Stored items
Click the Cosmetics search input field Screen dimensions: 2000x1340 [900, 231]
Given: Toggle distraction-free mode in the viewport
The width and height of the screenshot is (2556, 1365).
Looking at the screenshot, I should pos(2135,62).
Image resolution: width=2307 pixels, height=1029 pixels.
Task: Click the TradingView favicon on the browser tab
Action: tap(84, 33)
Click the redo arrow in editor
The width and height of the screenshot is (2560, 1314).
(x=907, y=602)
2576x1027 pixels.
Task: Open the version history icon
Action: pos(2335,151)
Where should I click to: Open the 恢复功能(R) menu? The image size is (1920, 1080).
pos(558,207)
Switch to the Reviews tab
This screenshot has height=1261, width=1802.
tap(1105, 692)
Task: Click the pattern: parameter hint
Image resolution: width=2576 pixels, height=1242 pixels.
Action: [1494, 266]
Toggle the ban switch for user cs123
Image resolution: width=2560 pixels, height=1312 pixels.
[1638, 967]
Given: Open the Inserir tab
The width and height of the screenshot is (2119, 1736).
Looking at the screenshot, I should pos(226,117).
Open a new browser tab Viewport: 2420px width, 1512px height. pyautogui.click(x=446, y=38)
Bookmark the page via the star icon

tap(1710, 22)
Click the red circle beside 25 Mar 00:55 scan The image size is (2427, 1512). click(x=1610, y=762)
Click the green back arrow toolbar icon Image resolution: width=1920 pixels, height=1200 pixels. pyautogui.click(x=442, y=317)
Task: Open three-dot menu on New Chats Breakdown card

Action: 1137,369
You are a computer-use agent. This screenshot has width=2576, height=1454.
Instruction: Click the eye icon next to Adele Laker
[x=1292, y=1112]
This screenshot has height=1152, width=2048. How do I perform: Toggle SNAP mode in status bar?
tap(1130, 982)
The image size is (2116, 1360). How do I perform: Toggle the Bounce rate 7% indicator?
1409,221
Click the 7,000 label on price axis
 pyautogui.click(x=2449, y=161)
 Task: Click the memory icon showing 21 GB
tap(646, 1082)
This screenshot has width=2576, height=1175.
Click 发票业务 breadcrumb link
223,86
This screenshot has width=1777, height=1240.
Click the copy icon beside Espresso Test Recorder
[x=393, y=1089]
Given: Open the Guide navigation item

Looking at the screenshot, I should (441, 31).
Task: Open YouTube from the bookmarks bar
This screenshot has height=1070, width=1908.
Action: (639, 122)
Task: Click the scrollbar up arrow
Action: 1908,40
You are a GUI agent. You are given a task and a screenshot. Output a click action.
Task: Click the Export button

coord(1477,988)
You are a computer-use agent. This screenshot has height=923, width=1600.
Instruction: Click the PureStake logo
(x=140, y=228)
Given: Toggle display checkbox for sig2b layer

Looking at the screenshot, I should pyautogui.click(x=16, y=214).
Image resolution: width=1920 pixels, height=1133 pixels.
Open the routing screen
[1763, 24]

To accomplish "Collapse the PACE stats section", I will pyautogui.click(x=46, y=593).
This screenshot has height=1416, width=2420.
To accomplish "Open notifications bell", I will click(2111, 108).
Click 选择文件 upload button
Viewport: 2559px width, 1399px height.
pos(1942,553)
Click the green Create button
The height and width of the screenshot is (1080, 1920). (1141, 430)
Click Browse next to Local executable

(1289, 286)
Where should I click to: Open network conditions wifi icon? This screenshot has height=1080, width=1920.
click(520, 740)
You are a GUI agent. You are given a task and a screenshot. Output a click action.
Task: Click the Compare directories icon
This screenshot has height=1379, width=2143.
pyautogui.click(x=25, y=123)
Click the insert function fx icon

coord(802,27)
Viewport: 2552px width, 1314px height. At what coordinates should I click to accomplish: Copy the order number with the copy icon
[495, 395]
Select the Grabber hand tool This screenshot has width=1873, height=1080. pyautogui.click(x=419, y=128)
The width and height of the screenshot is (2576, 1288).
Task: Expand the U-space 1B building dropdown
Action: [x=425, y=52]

▸ **PROBLEM TO WORK ON**:
Restate each entry word for word.

▸ **ANSWER TO THE PROBLEM**:
Click the Cosmetics search input field Screen dimensions: 2000x1340 [900, 231]
Given: Toggle distraction-free mode in the viewport
The width and height of the screenshot is (2556, 1365).
Looking at the screenshot, I should pos(2135,62).
Image resolution: width=2307 pixels, height=1029 pixels.
Task: Click the TradingView favicon on the browser tab
Action: tap(84, 33)
Click the redo arrow in editor
The width and height of the screenshot is (2560, 1314).
(x=907, y=602)
2576x1027 pixels.
Task: Open the version history icon
Action: pos(2335,151)
Where should I click to: Open the 恢复功能(R) menu? The image size is (1920, 1080).
pos(558,207)
Switch to the Reviews tab
This screenshot has height=1261, width=1802.
tap(1105, 692)
Task: Click the pattern: parameter hint
Image resolution: width=2576 pixels, height=1242 pixels.
Action: [1494, 266]
Toggle the ban switch for user cs123
Image resolution: width=2560 pixels, height=1312 pixels.
[1638, 967]
Given: Open the Inserir tab
The width and height of the screenshot is (2119, 1736).
Looking at the screenshot, I should pos(226,117).
Open a new browser tab Viewport: 2420px width, 1512px height. pyautogui.click(x=446, y=38)
Bookmark the page via the star icon

tap(1710, 22)
Click the red circle beside 25 Mar 00:55 scan The image size is (2427, 1512). click(x=1610, y=762)
Click the green back arrow toolbar icon Image resolution: width=1920 pixels, height=1200 pixels. pyautogui.click(x=442, y=317)
Task: Open three-dot menu on New Chats Breakdown card

Action: 1137,369
You are a computer-use agent. This screenshot has width=2576, height=1454.
Instruction: Click the eye icon next to Adele Laker
[x=1292, y=1112]
This screenshot has height=1152, width=2048. How do I perform: Toggle SNAP mode in status bar?
tap(1130, 982)
The image size is (2116, 1360). How do I perform: Toggle the Bounce rate 7% indicator?
1409,221
Click the 7,000 label on price axis
 pyautogui.click(x=2449, y=161)
 Task: Click the memory icon showing 21 GB
tap(646, 1082)
This screenshot has width=2576, height=1175.
Click 发票业务 breadcrumb link
223,86
This screenshot has width=1777, height=1240.
Click the copy icon beside Espresso Test Recorder
[x=393, y=1089]
Given: Open the Guide navigation item

Looking at the screenshot, I should (441, 31).
Task: Open YouTube from the bookmarks bar
This screenshot has height=1070, width=1908.
Action: (639, 122)
Task: Click the scrollbar up arrow
Action: 1908,40
You are a GUI agent. You are given a task and a screenshot. Output a click action.
Task: Click the Export button

coord(1477,988)
You are a computer-use agent. This screenshot has height=923, width=1600.
Instruction: Click the PureStake logo
(x=140, y=228)
Given: Toggle display checkbox for sig2b layer

Looking at the screenshot, I should pyautogui.click(x=16, y=214).
Image resolution: width=1920 pixels, height=1133 pixels.
Open the routing screen
[1763, 24]

To accomplish "Collapse the PACE stats section", I will pyautogui.click(x=46, y=593).
This screenshot has height=1416, width=2420.
To accomplish "Open notifications bell", I will click(2111, 108).
Click 选择文件 upload button
Viewport: 2559px width, 1399px height.
pos(1942,553)
Click the green Create button
The height and width of the screenshot is (1080, 1920). (1141, 430)
Click Browse next to Local executable

(1289, 286)
Where should I click to: Open network conditions wifi icon? This screenshot has height=1080, width=1920.
click(520, 740)
You are a GUI agent. You are given a task and a screenshot. Output a click action.
Task: Click the Compare directories icon
This screenshot has height=1379, width=2143.
pyautogui.click(x=25, y=123)
Click the insert function fx icon

coord(802,27)
Viewport: 2552px width, 1314px height. At what coordinates should I click to accomplish: Copy the order number with the copy icon
[495, 395]
Select the Grabber hand tool This screenshot has width=1873, height=1080. pyautogui.click(x=419, y=128)
The width and height of the screenshot is (2576, 1288).
Task: Expand the U-space 1B building dropdown
Action: [x=425, y=52]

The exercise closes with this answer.